### EXERCISE AIM
The answer must give back every line of the data exactly, with no pictures.

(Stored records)

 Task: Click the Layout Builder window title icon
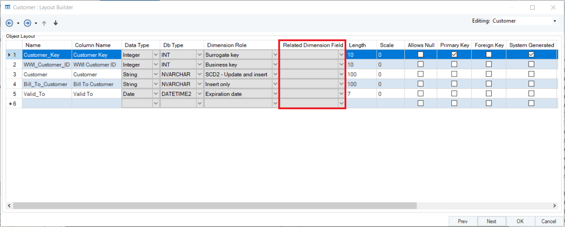point(7,7)
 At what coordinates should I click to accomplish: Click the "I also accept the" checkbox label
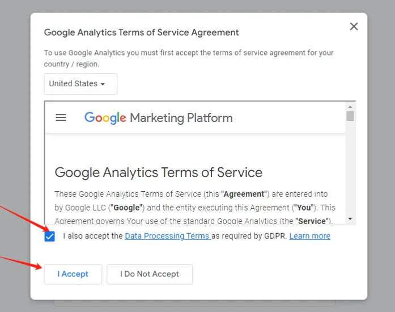click(93, 236)
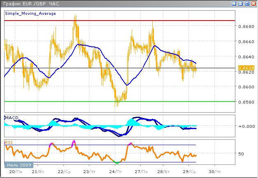
Task: Click the 0.8600 price axis label
Action: click(246, 87)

### REPLY
 Task: Click the Layout Builder window title icon
point(7,7)
 At what coordinates should I click to accomplish: Click the "I also accept the" checkbox label
click(93, 236)
Task: Click the 0.8600 price axis label
Action: click(246, 87)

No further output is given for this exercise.